* Stored items from a collection:
+++

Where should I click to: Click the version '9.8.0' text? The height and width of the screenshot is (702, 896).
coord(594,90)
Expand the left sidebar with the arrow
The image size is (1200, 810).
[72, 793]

+++

* Assignment: Give the records again, exactly as they appear.

* Result:
Where should I click to: Click the version '9.8.0' text? The height and width of the screenshot is (702, 896).
coord(594,90)
Expand the left sidebar with the arrow
The image size is (1200, 810).
[72, 793]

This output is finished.